Openness in Research (Stanford University, Research Policy Handbook 2.6)
- Making resources Open Sources
ensures that the researchers
do not run into any institutional difficulties
in distributing work or in continuing work at another institution
(academic or otherwise). This is of most concern to those without
permanent academic jobs.
-
CL needs serious resources, which cannot be
built and maintained
by a single university group (or even industry group, unless
the group is of reasonable size and persists over many years).
Making resources Open Source is the only practical way of achieving
flexible multi-group collaboration, especially if groups are
on different continents.
-
CL needs standards and historically
the successful ones have been created bottom-up.

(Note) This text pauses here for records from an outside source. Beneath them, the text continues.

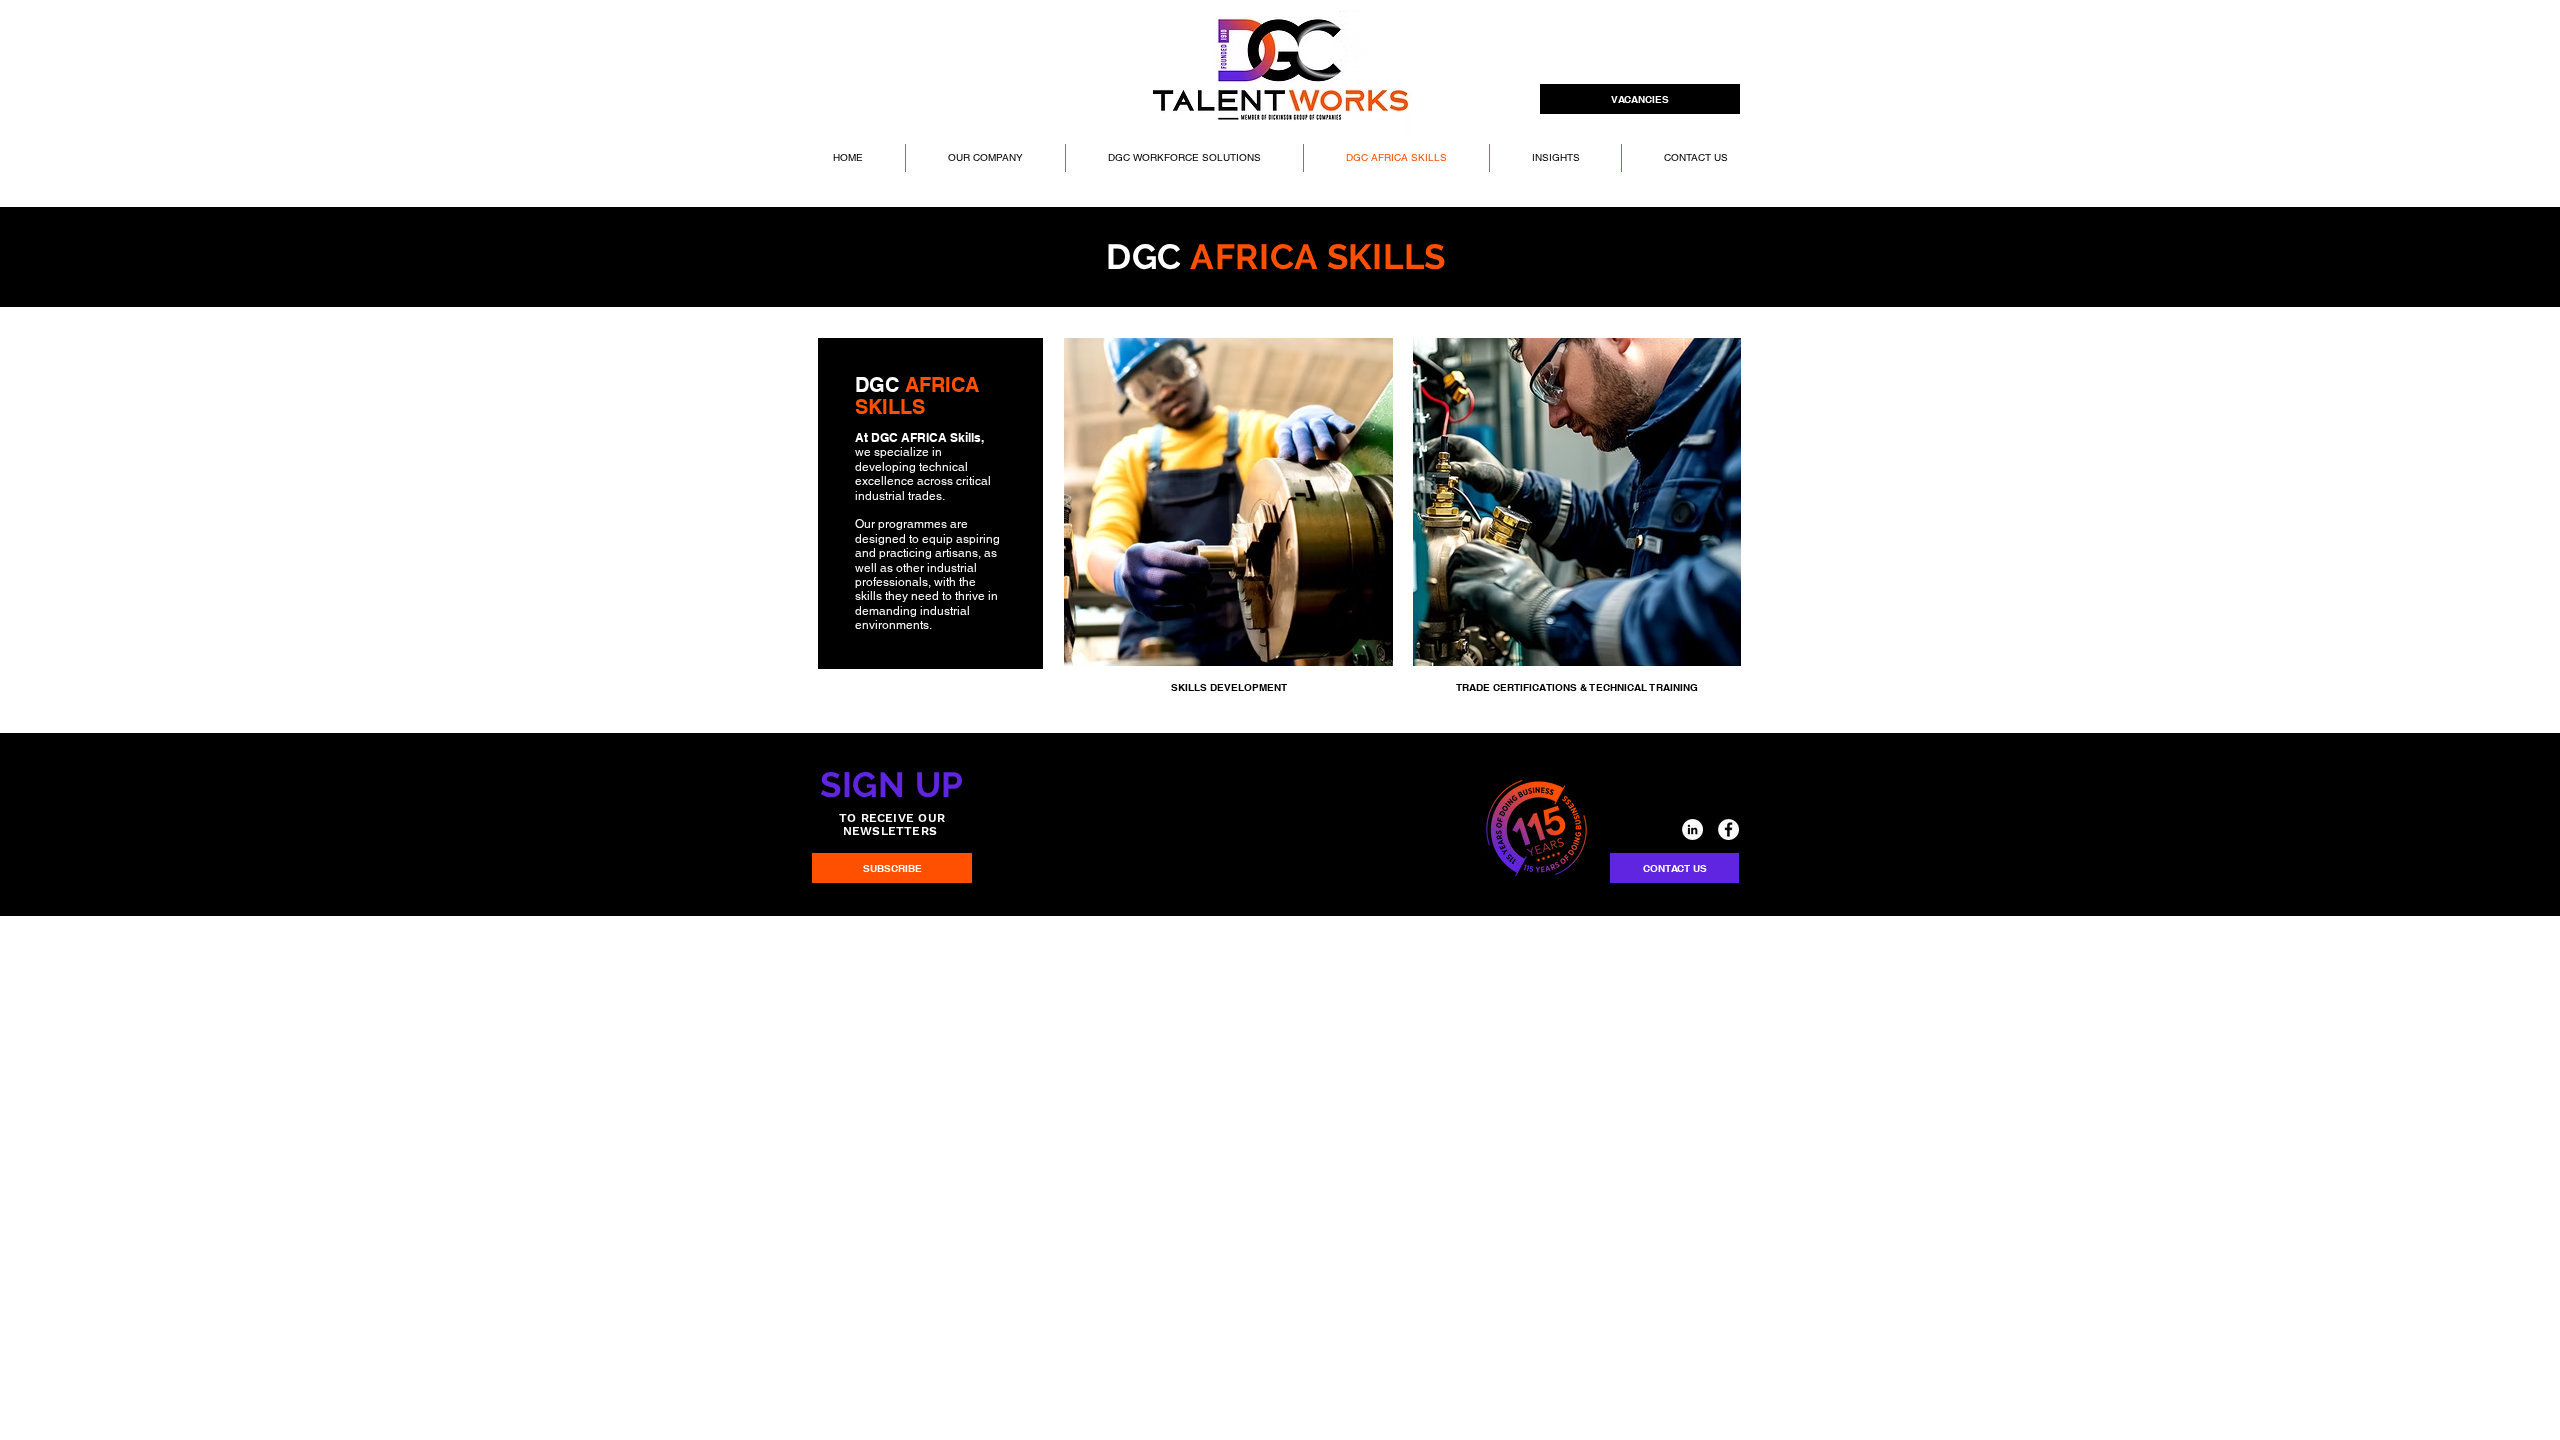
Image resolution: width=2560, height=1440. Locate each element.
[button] (985, 158)
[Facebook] (1728, 829)
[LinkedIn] (1692, 829)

Once a system is available and becomes reasonably widely used,
other systems may well be built which use the same interfaces etc.
At this point there is a de facto standard.
-
Seeing one's work used by other groups is very rewarding. Students
and other researchers are generally enthusiastic about contributing
to work that is going to be used outside a small group. While this
can be achieved without making the sofware Open Source, the question
of individual rights can be very complex if the work is not open.
- Academics are evaluated by the impact that their work has.
Open Source work generally has more impact.
- Licensing attempts are extremely time-consuming.
Some of the possible downsides are as follows:
- Open Source systems cannot be licensed to companies for monetary
gain. However, I think that the number of times an opportunity to
make a worthwhile gain has been missed is massively outweighed by the
amount of time that has been wasted in chasing licensing deals. Very
few academic resources are ever licensed for worthwhile sums of money.
Nearly all require the active participation of the developers to be of
use. Given this, I think that it makes more sense to ask companies
for consultancy and/or research support for the developers than to
expect them to pay just to license technology.
- University personnel in research administration can become very
unhappy about Open Source. It is very important to know your
university's official policy and to be prepared to stand your ground.
Remember that, although administrators like to think of academics as
unworldly, the chances are that you know far more about commercial
prospects in your area of research than they do, simply because they
are not specialists. If you want to make a resource that you are
developing Open Source, specify this on any connected grant applications.
- Some researchers are worried that others may take advantage of their
work and compete for grants or get earlier publication of results.
This is a possibility, but in most cases, it will be too difficult for
other researchers to exploit work in this way without the active
participation of the developers. Note that Open Source does not mean
that the author loses copyright and obviously use of someone else's
research work requires acknowledgement in any event.
- For Open Source to be of full benefit, researchers have to allow
others to make modifications to their code and accept that they will
sometimes screw up.
There are, however, some serious issues to think about in terms of
ongoing support. A system is only really useful if there is a
commitment to keep maintaining it, including supporting users who are
making use of aspects of the system that you are no longer interested
in yourself. Some users will have completely unrealistic expectations,
others may have reasonable expectations that you simply cannot meet
because of time pressure. Development of code and `lingware' does not
have the same status as writing papers. A piece of code used by 1000
people does not seem to carry the same number of brownie points as a
published paper cited by 10 people even though it may require many
times more effort to produce. One possible (though admittedly
partial) solution is to write decent documentation for the software
and an accessible explanation of the underlying theory and to publish
that as a book. (In this context, please see the CSLI CL series: we are very interested
in publishing books with associated software.) Another (partial)
solution is to link up with other people doing related work
and agree to jointly maintain the software.